Collected data entries

━━━━━━━━━━━━━━━━━━━━

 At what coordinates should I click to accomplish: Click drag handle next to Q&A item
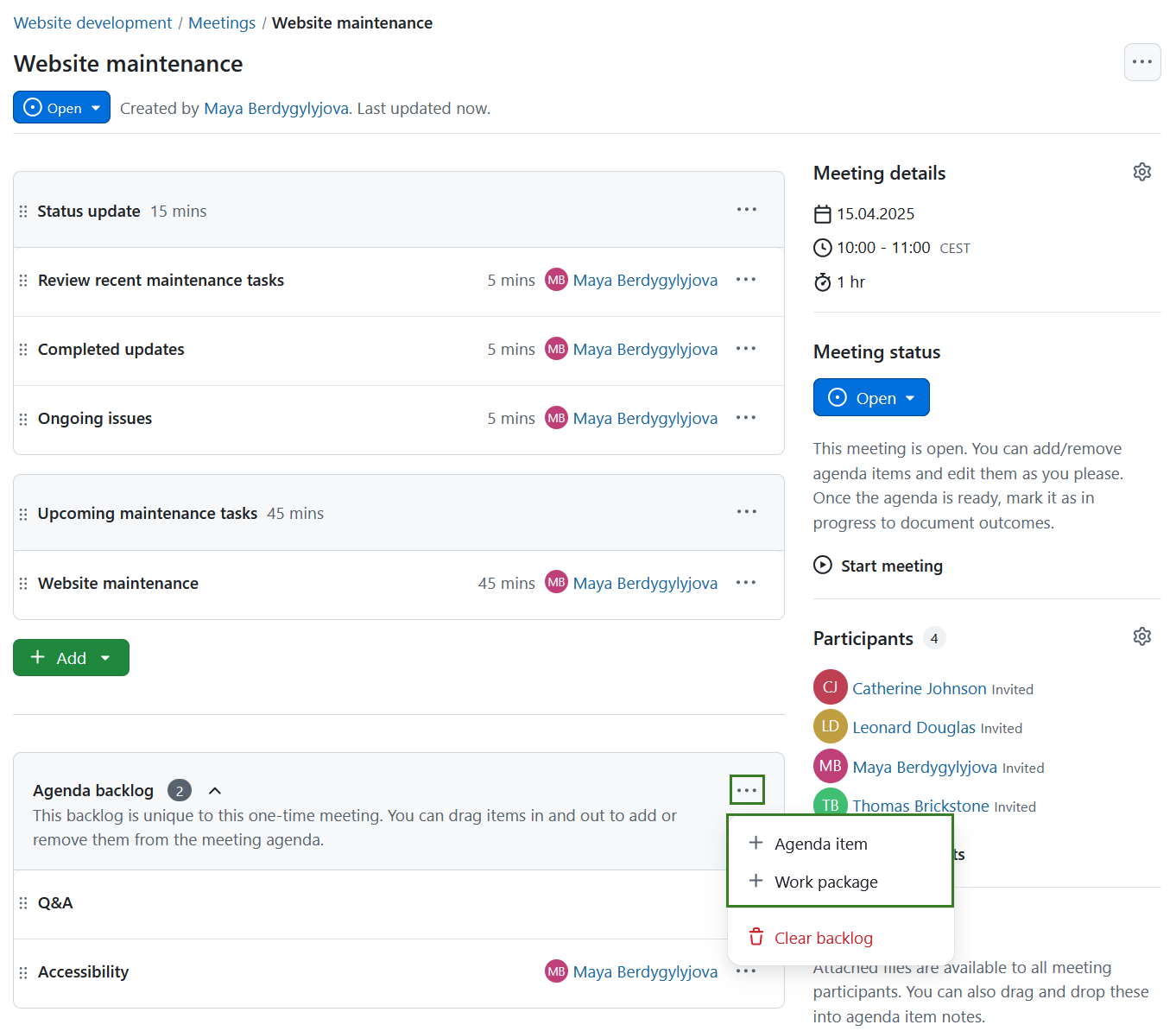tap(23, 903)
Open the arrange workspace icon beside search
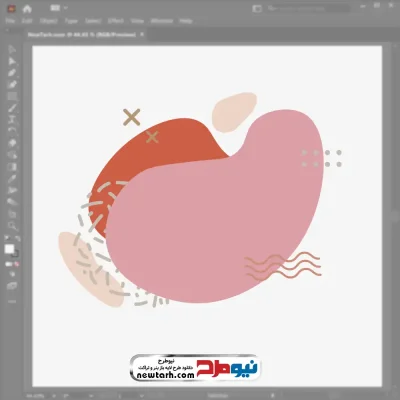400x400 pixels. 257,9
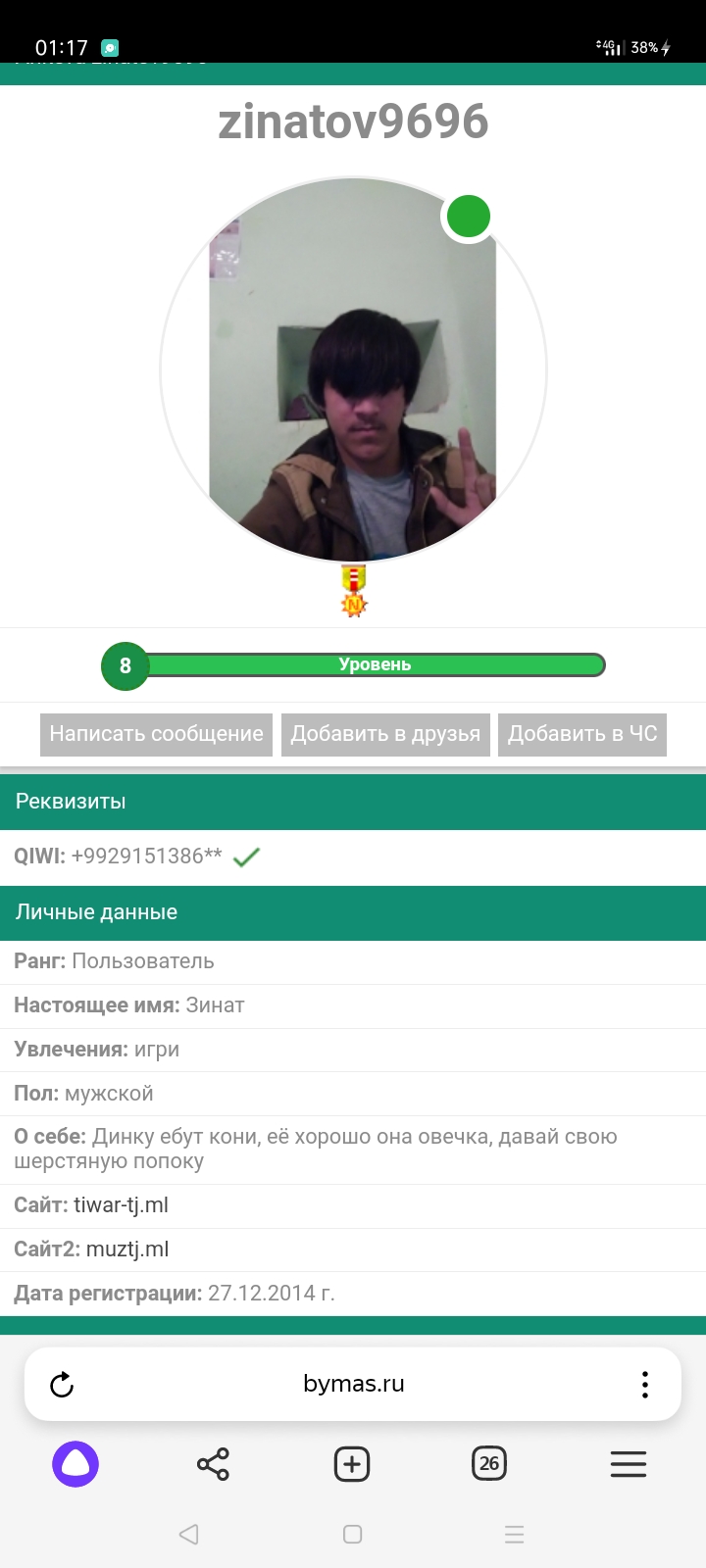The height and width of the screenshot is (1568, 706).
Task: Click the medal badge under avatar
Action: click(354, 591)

━━━━━━━━━━━━━━━━━━━━

About this exercise → Print out the records in full and exactly, dropping every picture.

Solution below →
 At what coordinates should I click to accomplish: Click drag handle next to Q&A item
tap(23, 903)
Open the arrange workspace icon beside search
400x400 pixels. 257,9
The height and width of the screenshot is (1568, 706).
Task: Click the medal badge under avatar
Action: click(354, 591)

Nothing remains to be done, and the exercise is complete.